Portuguese Prime Minister Pedro Passos Coelho vowed to push ahead with the government‘s plan to revamp the small country‘s economy despite calls from opposition lawmakers to renegotiate terms of its €78 billion ($97 billion) bailout.

“The big objectives that the government committed to will not be softened,” Mr. Passos Coelho told parliament in a state-of-the-country address.

However, he acknowledged the country’s fiscal adjustment is “challenging” due to an increase in unemployment that has forced the government to spend more on social benefits and receive less from tax revenue.

Portugal‘s jobless rate has risen more than expected, and is currently at 15.2%.

Official budget deficit figures released last month showed that the first-quarter budget deficit increased to 7.9% of gross domestic product, from 7.5% for the year-earlier period.

The budget deficit target for this year is 4.5%.

“We will act with determination to fulfill the set budget goals,” Mr.

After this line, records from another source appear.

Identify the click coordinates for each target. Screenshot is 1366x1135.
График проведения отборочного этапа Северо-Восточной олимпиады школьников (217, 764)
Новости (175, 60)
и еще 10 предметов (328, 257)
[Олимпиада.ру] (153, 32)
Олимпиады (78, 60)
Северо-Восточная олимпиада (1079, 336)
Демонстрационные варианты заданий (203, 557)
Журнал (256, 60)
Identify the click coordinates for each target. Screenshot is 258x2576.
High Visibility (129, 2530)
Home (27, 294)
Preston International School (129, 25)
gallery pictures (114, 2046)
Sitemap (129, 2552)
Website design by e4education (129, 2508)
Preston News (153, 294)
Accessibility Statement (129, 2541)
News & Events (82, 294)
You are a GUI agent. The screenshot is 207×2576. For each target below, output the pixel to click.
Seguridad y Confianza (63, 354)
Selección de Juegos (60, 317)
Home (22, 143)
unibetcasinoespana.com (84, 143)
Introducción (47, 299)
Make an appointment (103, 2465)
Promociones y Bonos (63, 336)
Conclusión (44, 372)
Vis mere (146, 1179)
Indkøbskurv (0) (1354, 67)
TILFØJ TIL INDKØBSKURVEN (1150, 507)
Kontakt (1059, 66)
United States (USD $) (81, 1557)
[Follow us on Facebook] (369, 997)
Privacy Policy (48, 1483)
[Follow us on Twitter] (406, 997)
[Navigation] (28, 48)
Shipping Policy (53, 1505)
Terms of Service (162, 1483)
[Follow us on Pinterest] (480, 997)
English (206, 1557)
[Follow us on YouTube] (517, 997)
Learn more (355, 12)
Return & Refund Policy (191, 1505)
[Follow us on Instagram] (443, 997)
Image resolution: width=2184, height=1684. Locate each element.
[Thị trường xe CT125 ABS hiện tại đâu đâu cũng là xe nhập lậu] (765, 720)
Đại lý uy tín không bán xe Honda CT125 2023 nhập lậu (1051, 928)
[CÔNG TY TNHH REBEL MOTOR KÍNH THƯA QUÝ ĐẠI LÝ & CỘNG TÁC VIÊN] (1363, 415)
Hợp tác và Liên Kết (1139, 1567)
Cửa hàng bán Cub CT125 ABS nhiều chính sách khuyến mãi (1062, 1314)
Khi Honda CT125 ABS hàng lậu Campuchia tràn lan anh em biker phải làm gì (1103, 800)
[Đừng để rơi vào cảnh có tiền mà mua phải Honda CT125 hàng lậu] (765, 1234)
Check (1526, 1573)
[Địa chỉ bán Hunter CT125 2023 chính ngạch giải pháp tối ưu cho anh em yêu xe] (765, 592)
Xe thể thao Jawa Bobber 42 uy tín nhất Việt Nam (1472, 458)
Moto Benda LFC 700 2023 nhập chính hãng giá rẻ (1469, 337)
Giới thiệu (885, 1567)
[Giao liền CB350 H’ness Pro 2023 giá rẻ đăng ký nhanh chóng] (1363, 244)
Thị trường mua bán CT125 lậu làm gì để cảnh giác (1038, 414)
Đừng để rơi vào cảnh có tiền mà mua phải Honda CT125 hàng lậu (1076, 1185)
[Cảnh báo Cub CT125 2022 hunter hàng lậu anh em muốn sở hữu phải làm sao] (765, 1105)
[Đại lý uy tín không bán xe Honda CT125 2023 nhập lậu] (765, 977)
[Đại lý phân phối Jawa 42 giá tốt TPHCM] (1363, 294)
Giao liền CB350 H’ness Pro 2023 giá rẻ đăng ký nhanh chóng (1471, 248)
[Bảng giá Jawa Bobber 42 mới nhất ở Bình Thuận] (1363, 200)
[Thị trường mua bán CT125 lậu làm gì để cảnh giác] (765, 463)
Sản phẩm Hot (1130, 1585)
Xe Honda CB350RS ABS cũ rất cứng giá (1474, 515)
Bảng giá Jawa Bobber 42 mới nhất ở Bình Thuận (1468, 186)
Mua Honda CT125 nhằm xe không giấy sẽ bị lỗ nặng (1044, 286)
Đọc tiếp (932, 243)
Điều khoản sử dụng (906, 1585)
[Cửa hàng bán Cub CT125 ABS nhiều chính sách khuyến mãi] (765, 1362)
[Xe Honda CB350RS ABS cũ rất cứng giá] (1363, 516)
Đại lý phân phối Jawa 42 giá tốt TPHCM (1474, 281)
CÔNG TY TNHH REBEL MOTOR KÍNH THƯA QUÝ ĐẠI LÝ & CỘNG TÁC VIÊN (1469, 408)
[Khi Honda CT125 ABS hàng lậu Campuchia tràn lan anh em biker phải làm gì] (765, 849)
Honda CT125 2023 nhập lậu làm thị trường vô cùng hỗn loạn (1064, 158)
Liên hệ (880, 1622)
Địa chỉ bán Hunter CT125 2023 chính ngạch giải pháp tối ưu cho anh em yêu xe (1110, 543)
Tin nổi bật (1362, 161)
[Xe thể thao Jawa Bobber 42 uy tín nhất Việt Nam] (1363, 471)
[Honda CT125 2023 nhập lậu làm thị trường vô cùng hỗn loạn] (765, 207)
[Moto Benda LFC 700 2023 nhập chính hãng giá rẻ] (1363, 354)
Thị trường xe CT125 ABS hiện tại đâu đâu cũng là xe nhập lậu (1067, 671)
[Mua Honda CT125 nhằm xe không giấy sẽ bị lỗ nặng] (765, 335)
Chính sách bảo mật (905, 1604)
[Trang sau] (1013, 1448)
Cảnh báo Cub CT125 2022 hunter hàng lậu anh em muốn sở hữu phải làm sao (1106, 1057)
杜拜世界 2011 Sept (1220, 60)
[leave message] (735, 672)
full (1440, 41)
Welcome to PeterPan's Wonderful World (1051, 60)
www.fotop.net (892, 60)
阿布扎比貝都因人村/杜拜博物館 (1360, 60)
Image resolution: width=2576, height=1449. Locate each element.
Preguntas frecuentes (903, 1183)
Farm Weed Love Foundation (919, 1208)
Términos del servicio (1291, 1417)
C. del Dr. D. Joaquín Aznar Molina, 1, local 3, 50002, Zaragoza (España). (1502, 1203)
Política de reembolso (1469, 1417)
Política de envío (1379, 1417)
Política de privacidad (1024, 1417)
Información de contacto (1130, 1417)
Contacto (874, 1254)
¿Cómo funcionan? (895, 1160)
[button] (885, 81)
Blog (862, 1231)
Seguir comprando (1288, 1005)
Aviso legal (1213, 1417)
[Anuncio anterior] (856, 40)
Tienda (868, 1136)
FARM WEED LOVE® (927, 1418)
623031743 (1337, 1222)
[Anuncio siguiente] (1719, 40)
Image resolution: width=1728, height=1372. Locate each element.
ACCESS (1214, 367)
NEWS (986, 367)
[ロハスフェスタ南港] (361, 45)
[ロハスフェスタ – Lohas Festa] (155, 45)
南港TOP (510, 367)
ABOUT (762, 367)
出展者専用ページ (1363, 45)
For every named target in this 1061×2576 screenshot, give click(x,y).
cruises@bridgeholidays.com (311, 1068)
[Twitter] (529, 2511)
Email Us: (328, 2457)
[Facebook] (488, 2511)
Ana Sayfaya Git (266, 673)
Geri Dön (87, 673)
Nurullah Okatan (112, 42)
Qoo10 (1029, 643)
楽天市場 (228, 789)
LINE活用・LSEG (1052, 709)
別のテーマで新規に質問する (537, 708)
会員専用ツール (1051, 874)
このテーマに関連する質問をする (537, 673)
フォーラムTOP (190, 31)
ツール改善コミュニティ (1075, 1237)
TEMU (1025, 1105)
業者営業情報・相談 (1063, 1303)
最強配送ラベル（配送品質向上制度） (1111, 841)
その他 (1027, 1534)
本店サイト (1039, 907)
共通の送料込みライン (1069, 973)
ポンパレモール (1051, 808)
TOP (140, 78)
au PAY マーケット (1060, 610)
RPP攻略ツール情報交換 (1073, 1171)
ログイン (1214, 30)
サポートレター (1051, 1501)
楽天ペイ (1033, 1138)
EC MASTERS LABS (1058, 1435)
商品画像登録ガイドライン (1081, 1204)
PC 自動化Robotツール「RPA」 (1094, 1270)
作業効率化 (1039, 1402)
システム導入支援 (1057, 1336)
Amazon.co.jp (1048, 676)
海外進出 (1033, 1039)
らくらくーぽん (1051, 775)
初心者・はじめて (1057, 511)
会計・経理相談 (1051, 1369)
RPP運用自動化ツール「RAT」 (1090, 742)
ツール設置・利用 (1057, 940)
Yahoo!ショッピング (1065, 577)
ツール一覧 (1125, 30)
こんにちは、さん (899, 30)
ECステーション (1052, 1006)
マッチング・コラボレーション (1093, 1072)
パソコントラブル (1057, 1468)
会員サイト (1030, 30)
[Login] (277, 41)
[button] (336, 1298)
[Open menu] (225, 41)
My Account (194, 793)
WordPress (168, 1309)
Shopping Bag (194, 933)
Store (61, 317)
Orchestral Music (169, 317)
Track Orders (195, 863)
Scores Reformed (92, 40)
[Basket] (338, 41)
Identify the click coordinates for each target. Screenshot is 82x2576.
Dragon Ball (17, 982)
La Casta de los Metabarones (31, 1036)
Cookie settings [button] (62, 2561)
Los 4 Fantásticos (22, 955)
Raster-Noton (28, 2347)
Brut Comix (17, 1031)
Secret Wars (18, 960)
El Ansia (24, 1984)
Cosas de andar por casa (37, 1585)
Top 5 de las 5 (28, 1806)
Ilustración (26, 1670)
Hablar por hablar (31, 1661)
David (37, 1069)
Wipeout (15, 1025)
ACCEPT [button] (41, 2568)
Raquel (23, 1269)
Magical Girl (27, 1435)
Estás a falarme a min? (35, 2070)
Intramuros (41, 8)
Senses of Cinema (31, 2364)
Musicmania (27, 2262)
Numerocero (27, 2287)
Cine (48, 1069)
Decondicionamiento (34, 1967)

Passos Coelho said.

His comments were directed at main opposition leader António José Seguro of the Socialist Party, who said Mr. Passos Coelho’s austerity measures are killing the country’s economy.

“Come back to Earth, Mr. Prime Minister, and speak about the real life. The country is going from bad to worse,” Mr. Seguro said.

The debate in parliament coincided with the start of a two-day national strike by hospital doctors who are protesting against measures being taken by the government to cut expenses in the health sector.

The health ministry last month announced that it will use third-party companies to hire doctors to fill 2.5 million hours of service at the lowest price available

“The policies being developed by the health ministry, using the current crisis as excuse, have been responsible for cuts without any attention to the quality of health care,” the two unions that called the strike said in a joint statement on Wednesday.